NIGHT ERRAND “You look kind of down,” the driver said.

“Hell, with the continent crumbling around us… !” The passenger in the rear seat of the quiet electric car fumbled with the lock of the briefcase across his knees. “Everything’s gone into a spin. First I get the order to do the job, then they say hold it, we may send in the National Guard instead, then they say back to plan one after all. Jesus, the damage that’s been done while they were dithering! Okay, this will be close enough.”

The driver said in astonishment, “But we’re still five blocks away!”

“They got all them students on guard. Could be armed.”

“Yeah, but… Look, I drove this kind of mission before. If you’re planning to hit them from here you—”

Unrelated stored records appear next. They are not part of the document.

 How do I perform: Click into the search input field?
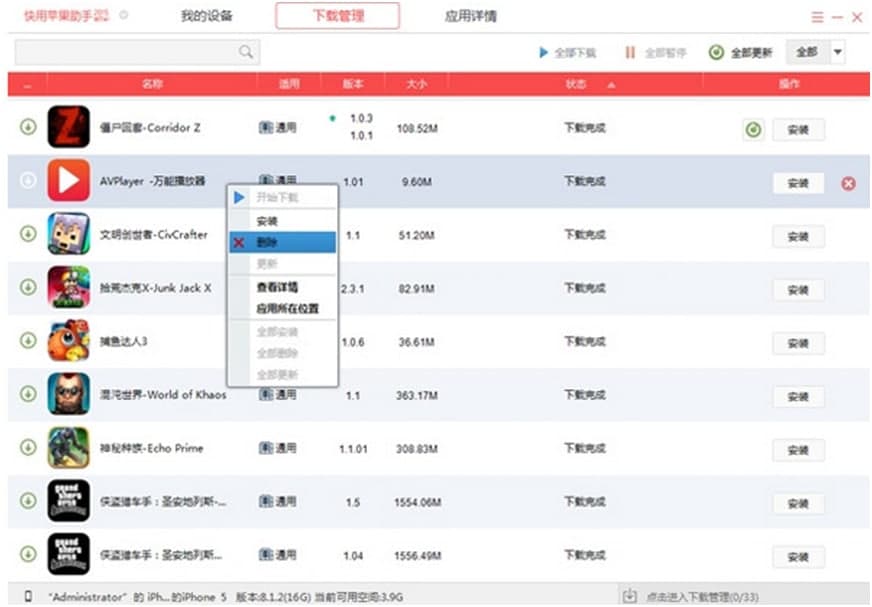point(125,52)
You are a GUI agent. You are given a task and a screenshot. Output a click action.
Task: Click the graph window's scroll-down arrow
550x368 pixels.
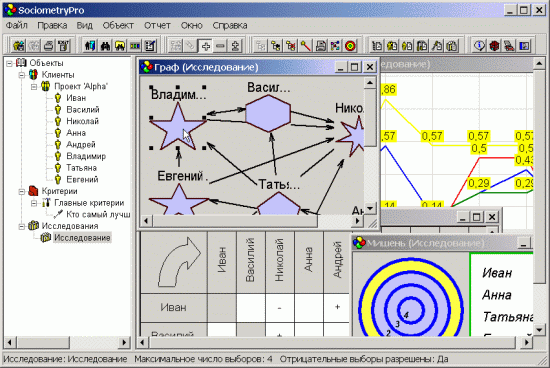pyautogui.click(x=370, y=208)
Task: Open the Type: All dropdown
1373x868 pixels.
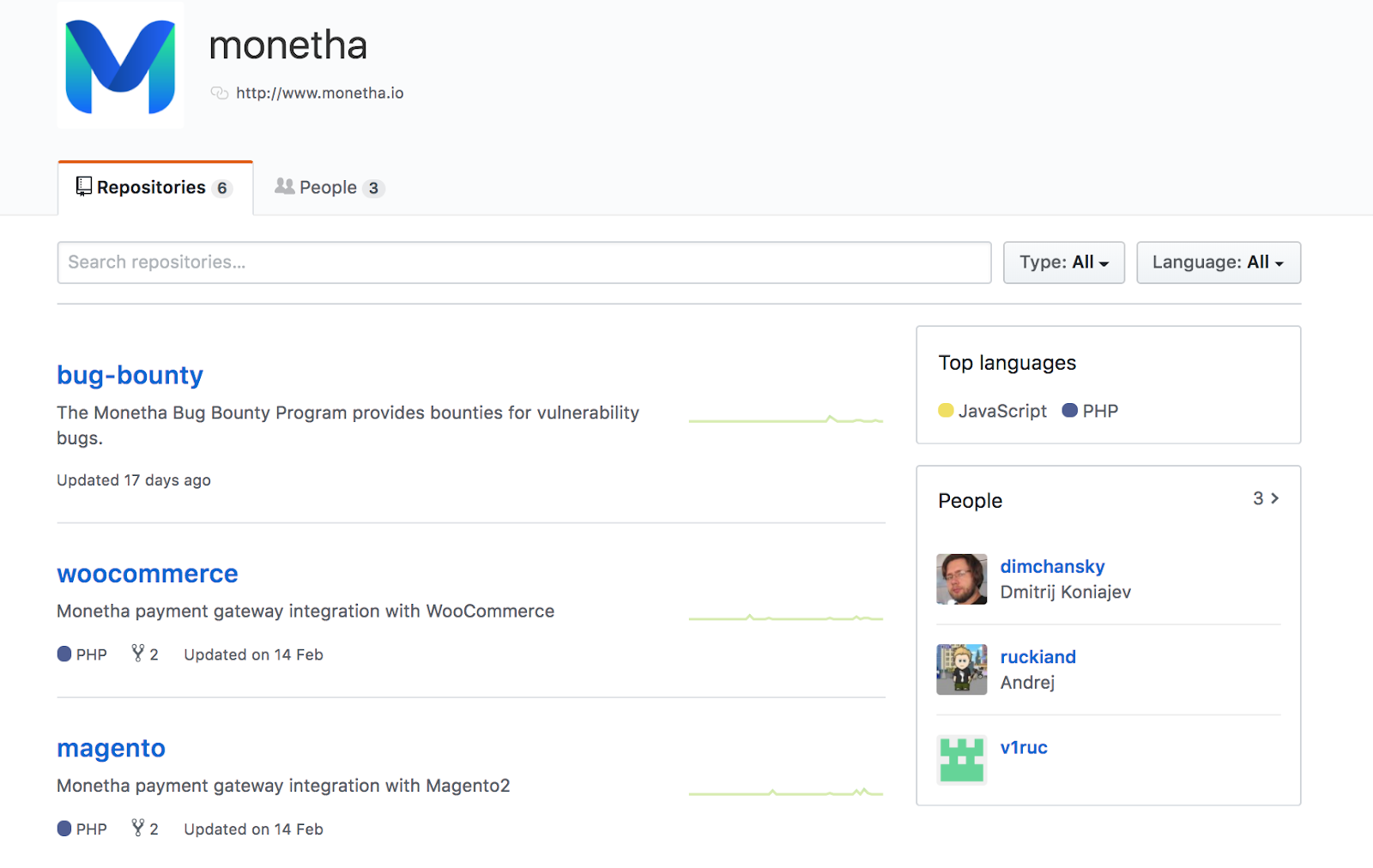Action: tap(1063, 262)
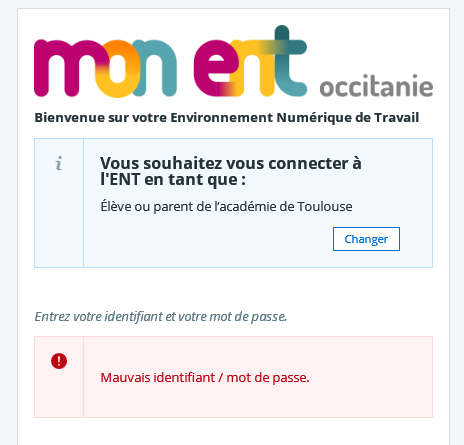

“Save it. I got what you wouldn’t believe.” The passenger clicked open his case and began to assemble something slim and tapered and matt-black. “Pull over. I got to launch it from a dead stop.” Obeying, the driver glanced in his mirror. His eyes widened.

“That little-bitty thing brings down a house?”

“Told you you wouldn’t believe it,” the passenger answered curtly. He lowered his window and leaned out.

“So what in the — ?”

“None of your business!” Then, relenting with a sigh: “Ah, what difference does it make? Classified—top secret—doesn’t matter since that bugger turned his worm loose. Tomorrow anybody can get at plans for this gadget. It’s called a kappa-bird. Ever hear the name?”

The driver frowned. “Believe I did. You got two other cars around the area, right?”